How to Break My Heart in 5 Easy Steps
Aug 03 | Lin Morris
- Tell Our Secrets
I’m ironing my fanciest white dress shirt, starting at the collar like my mother taught me, thinking about the night we met.
Cassie, so excited to introduce us at her party.
“Oh!” you said.
“Oh!” I said. “Hello!”
Cassie flicked her eyes over us. “You boys know each other?”
“Funny story,” you said. “Aaron blew me in a booth at Adult World not three hours ago.” You even looked at your watch for comic effect.
“See, I knew you’d like each other!” Cassie drunkenly laughed, raising her cocktail glass. “Serendipity!”

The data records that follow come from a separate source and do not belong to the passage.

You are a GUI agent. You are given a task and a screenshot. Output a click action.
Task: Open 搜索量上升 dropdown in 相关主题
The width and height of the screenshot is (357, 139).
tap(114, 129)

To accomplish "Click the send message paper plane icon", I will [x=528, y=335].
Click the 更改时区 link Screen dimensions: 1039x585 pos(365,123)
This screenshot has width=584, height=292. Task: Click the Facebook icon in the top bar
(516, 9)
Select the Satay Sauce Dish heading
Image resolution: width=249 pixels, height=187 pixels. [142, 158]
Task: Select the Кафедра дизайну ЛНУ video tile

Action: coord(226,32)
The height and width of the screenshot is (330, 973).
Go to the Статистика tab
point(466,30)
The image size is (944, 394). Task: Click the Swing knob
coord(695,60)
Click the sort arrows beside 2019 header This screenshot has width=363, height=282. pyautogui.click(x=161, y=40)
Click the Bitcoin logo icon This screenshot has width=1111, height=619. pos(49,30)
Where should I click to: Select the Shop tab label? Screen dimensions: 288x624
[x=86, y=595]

I admit, it’s a funny story. Everyone roared as it whipped around the party. Kept between us, it would’ve been an awesome private joke, a naughty secret, but you told it every single time anyone asked how we met.
Weeks later, it became our first fight because – you said – I wouldn’t let it go. - Keep Your Distance
The yoke. Heavily stitched areas first, creating the core from which to iron downward…
Yes, I know: you promised me nothing. Kept it stringless. You liked my company, we laughed easily. The sex was insane.
“We have fun together, don’t we? Why can’t it just be what it is, Aaron?”
You glided so casually through the world, a warm knife through butter; or, in my less-generous moods, a shark fin slicing the calm waters.
We fought because – you said – I didn’t live in the now. - Work Too Much
The shirt body. Smoothing strokes…
You never lied about it, I’ll give you that. You said your career was the most important thing in the world to you. But, after rough days at work, you treated me like the balm, the oasis. And I convinced myself that, somehow, I would eventually come first.
I suggested not working such ridiculous hours. We fought because – you said – I wasn’t being supportive. - Move Away
Shoulders and sleeves. Armholes to cuffs…
You were offered the career-defining opportunity you’d longed for, two hundred miles away. It took me days to get up the nerve to suggest I move with you.
“Why?” The look on your face of genuine confusion. “I’d never ask you to uproot your life.”
And we fought, bitterly, because – you said – I was being clingy. - Marry Someone Else
The placket, carefully maneuvering around the buttons and holes. The most visible part of a shirt and therefore saved for last…
Naturally, we drifted apart, given the physical distance. We hooked up, twice, at a point somewhere between our two cities. But I didn’t realize we’d drifted so far until I received your wedding invitation.
How did he slow your casual glide, this other man, when I never could?
Shirt pressed, suit on, now driving to your wedding.
To someone who’s not me.
I’ll congratulate you with air kisses, with feigned happiness.
But we won’t fight because – I say – you will never be allowed to see the depth of my grief. Nor how, in my distraction, I scorched the left shoulder of my shirt, leaving a dark, ugly scar.